SafeCoin payment for extra redundancy/download speeds

Perhaps a good way to increase SafeCoin recycling rate is to offer extra redundancy at a price. I’ve been thinking a lot about SafeCoin and the MaidSafe cloud storage service lately, and I’m getting more and more convinced that bandwidth is going to become a very significant factor, perhaps even more significant than storage space itself.

I’m not sure if the network already works this way, but since by default every slice of data is stored in 4 different locations on the network, when downloading a data slice the client could connect to all 4 vaults at the same time and request different chunks of data of that slice from every vault. The client could thus get a download speed equal to the upload speeds of the 4 vaults combined. Following from this, if data would be stored in 8 different locations instead of 4, the client would theoretically get double download speeds.

In addition to higher download speeds, the data would be even safer through the extra redundancy. Even if significant parts of the network would suddenly fail for whatever reason, the odds that at least one copy of every slice survives is significantly higher when 8 copies exist than when there are only 4.

For the average user and smaller files the default of 4 copies with a relatively low download speed is enough, but I can imagine rich/corporate users would be willing to pay for more redundancy and better download speeds.

Perhaps this source of SafeCoin recycling could be enough, allowing the network to give virtually unlimited storage to everyone, but charging extra for better speeds and extra redundancy. More recycling → bigger farming rewards → more farmers/vaults → more storage space.

1 Like

Whoah…hang on a minute but is this not contrary to net neutrality ideas…exactly what we don’t want? Not a techie and thanks for simplifying how this other technical aspect works, I get it now. No prob with doubling the doodah as long as available to all users. Ahhh… I think it just clicked that it would technically have to be universal…in which case, if technically easy/quick to do now or implement later, would be a brilliant idea,… .just ignore me.

1 Like

Not related to your general point about offering premium performance for a price, but I don’t think it works like that. I think you are assuming a file is stored in a Vault (replicated to three other Vaults, each containing the whole file). Whereas it is a chunk (1MB) of a file that is stored on a Vault, and replicated to three other Vaults. Therefore you can’t request one chunk from Vault1, another from Vault2 etc, or rather, this is what always happens.

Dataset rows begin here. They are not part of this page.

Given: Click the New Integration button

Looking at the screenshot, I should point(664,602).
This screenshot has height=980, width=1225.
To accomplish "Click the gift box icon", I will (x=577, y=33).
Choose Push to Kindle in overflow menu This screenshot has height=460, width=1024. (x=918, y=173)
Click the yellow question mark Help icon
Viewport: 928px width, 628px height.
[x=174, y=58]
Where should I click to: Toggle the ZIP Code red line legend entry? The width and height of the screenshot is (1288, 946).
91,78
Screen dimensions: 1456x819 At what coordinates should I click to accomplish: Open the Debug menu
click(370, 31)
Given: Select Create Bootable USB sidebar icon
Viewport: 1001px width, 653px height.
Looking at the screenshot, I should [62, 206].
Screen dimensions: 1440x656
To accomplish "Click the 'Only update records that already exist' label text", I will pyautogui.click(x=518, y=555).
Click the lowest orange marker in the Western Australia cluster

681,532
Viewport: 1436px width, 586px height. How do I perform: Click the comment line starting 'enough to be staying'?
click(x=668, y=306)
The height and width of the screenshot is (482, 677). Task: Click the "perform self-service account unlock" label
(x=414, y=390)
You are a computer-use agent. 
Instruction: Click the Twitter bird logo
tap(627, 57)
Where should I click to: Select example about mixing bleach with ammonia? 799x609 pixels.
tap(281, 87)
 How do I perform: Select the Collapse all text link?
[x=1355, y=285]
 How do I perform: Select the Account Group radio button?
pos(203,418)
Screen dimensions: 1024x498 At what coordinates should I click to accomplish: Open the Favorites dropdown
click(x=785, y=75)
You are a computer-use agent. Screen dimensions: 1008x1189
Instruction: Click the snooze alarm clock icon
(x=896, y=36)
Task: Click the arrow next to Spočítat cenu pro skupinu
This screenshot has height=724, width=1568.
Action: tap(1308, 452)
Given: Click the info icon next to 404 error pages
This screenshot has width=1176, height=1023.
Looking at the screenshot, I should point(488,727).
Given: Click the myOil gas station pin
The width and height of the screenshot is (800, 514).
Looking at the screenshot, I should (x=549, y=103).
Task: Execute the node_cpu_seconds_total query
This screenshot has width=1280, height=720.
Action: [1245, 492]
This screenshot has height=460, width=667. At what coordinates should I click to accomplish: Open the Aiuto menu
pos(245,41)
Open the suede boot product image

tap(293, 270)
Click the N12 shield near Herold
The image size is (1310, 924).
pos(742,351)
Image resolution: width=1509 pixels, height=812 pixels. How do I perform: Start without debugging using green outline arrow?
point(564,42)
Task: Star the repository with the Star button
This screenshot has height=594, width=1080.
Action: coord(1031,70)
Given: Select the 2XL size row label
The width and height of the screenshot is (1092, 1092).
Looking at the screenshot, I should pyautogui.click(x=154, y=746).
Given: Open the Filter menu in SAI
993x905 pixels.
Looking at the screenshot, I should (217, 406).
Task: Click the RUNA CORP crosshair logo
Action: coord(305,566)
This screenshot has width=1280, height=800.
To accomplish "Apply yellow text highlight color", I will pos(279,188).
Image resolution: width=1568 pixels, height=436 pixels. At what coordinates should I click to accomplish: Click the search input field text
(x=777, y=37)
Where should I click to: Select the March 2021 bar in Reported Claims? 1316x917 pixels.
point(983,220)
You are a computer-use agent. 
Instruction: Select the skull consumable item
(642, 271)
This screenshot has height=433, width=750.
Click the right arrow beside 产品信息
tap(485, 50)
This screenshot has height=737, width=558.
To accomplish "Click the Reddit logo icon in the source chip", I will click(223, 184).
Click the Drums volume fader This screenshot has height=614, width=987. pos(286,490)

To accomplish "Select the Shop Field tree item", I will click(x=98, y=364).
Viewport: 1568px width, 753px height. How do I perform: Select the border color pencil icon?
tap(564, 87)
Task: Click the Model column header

So SAFE always delivers the get each chunk from a different Vault performance feature :slight_smile: and there is no benefit from upping redundancy beyond 4 Vaults.

At least that is how I understand it.

1 Like

I was calling the 1MB parts slices and a chunk a part of that slice, perhaps I should’ve used the terms differently.

There’s no technical reason why a client wouldn’t be able to request only a part of that 1 MB part, though it may currently not be implemented. If so I think it should be, it would give a huge boost to download speeds, and the idea in my OP would become possible.

1 Like

My understanding (I think David Irvine said this recently), is that yes, the API can request a small piece of 1MB chunk, but it is always the whole chunk that is returned (and presumably vice versa). I can see how it might seem inefficient, but efficiencies in systems like this are often counter-intuitive, so it may not be so.

1 Like

I don’t particularly are about extra download speed, but what if I do want greater redundancy? Is there a way to designate a particular file for double or triple redundancy?

Should there be?

I thought there are at least four copies of each chunk.

Lets say Vault A - D contain the same replicated chunk. When Vault B goes offline a new vault, Vault E, will replicate and start serving the chunk. So, there are always at least four replicated copies of the chunk on the Network. As I understand it, when Vault B comes back online there will be five copies of the chunk.

Over time, it is likely that there will be more than four replicated copies of each chunk; but the network will always try to keep four copies available at all times.

Did I get this totally wrong?

No :slight_smile: totally correct.

I understand that, and thats fine for most of my files, but say I have a particularly important file, a file that I want more copies of.

Is there that capacity? Is that a bad idea?

The network will calculate the min number to never lose any data! This is important, we are guessing 4, but it will be dynamic later. There should be no data lost of any kind whatsoever, but more importantly a human should not try and calculate this.
[edit] 5->4

1 Like

I can understand why the network would not allow someone to go below a minimum set by the network, but why would it be bad to allow someone to go above that, assuming that you are charged more.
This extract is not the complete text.